::: Exercise materials :::
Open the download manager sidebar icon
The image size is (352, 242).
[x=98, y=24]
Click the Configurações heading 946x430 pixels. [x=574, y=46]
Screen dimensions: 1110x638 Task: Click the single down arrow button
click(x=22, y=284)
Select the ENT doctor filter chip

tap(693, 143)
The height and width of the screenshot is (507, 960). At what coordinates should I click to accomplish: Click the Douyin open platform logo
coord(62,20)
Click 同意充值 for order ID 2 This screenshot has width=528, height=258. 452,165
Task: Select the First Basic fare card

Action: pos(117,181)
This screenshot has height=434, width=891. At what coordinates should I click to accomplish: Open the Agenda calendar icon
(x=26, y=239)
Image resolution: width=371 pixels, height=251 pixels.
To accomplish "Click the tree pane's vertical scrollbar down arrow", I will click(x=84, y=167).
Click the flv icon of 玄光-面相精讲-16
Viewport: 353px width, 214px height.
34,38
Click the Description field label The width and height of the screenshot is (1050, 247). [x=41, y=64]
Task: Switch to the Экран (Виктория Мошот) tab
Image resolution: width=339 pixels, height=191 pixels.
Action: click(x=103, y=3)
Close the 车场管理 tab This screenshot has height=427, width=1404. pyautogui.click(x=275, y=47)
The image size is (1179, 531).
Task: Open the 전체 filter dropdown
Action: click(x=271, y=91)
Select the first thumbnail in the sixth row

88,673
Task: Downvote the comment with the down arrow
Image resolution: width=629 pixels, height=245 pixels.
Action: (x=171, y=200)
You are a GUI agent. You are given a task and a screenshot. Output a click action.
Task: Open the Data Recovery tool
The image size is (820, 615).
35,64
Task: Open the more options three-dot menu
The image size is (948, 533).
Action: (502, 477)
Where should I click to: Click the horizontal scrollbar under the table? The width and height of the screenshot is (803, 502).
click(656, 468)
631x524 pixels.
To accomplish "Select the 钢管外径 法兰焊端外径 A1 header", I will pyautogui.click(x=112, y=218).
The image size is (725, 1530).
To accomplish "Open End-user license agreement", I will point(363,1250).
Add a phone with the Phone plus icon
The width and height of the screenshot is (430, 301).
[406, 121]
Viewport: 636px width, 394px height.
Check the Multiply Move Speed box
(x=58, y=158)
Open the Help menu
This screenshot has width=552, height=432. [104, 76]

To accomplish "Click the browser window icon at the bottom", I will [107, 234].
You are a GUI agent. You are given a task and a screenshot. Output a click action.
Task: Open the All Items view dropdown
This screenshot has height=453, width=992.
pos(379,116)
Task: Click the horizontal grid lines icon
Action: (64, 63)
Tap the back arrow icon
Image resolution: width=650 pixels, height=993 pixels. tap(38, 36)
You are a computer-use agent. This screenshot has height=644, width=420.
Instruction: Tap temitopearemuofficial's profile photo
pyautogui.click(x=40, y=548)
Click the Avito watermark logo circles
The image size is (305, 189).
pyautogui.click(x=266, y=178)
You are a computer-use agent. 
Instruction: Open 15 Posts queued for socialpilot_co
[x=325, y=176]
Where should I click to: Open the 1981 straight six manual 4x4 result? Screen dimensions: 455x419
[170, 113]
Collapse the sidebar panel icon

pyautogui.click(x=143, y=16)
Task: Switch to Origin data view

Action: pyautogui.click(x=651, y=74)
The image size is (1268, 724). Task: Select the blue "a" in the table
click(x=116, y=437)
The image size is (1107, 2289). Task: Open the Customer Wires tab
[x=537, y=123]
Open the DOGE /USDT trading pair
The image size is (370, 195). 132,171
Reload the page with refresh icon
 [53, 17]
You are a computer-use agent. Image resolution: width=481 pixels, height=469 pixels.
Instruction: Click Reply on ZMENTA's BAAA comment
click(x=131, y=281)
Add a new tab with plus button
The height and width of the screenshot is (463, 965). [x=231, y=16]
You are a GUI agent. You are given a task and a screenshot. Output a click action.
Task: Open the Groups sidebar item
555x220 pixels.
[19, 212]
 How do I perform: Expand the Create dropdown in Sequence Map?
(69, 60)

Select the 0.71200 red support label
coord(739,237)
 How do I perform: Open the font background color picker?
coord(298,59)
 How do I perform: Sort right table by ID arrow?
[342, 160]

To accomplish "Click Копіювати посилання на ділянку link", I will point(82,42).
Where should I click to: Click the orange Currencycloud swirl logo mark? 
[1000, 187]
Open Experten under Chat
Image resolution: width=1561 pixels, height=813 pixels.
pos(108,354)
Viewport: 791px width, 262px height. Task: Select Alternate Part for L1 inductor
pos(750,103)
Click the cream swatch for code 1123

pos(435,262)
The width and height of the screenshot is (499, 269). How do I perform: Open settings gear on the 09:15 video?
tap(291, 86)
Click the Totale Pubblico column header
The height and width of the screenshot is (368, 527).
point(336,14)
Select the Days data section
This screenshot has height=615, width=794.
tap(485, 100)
:::
• [Brief]
Extract every line containing the string "computer" from the material.

• [Solved problem]
You are a computer-use agent. This screenshot has height=644, width=420.
You are a computer-use agent. 
You are a computer-use agent. Image resolution: width=481 pixels, height=469 pixels.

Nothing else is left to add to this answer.